The hardest job kids face today is learning good manners without seeing any. — Fred Astaire
The hardest job kids face today is learning good manners without seeing any.
Author: Fred Astaire
Insight: There's something quietly devastating about this observation. Kids are essentially learning to navigate social life from a fragmented instruction manual—they're told to say please and thank you, to listen when others speak, to show up on time—but then they scroll through a world where people are constantly interrupting each other, where rudeness gets rewarded with attention and engagement, where being dismissive feels like power. The real tension isn't that manners are old-fashioned. It's that good manners are fundamentally about respect and consideration, which require a kind of patience that modern life actively works against. When adults model constant connectivity, rushed judgments, and performative outrage, we're essentially telling kids that the rules of courtesy are suggestions, not values.

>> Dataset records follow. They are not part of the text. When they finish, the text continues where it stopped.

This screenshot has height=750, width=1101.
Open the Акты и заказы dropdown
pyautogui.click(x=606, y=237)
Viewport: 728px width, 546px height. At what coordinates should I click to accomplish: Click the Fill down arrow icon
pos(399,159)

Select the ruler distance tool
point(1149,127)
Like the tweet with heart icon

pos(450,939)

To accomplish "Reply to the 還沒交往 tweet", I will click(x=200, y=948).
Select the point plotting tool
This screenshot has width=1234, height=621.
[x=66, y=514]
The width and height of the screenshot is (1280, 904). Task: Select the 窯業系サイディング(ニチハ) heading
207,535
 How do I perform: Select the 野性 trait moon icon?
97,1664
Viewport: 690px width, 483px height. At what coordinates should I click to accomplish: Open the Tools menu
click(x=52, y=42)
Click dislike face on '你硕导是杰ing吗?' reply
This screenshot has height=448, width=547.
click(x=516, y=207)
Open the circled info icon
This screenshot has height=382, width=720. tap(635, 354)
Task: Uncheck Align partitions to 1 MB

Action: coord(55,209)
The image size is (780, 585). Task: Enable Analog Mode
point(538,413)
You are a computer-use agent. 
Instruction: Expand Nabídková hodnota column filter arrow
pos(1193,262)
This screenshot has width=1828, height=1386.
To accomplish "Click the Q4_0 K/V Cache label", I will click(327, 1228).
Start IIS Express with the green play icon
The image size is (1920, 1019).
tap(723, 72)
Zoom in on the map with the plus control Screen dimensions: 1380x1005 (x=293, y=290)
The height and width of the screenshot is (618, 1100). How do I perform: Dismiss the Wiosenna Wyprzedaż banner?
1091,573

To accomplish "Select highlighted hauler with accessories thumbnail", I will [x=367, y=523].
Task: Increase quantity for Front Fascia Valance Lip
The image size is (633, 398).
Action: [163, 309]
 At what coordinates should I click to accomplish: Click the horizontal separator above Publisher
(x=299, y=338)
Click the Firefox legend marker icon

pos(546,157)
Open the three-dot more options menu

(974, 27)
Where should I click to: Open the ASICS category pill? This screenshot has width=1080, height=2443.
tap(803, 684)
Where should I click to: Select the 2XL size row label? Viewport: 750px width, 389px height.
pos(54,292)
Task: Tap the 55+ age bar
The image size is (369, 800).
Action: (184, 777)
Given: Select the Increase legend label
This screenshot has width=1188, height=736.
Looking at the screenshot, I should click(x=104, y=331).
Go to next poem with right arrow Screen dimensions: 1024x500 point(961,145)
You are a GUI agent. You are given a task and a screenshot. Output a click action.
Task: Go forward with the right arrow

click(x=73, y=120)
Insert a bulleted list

A teenager watching their parent check their phone during dinner while lecturing about screen time isn't confused about manners—they're learning exactly what adults actually prioritize. What makes this harder now is that kids aren't just learning from parents and teachers in contained spaces. They're absorbing behavior from thousands of strangers online, many of whom are at their absolute worst. It takes real intentionality for a young person to decide that kindness matters when everywhere they look suggests that sharp comebacks and dismissal are the real currency. Maybe the work isn't teaching manners differently—it's modeling them genuinely when it's genuinely inconvenient.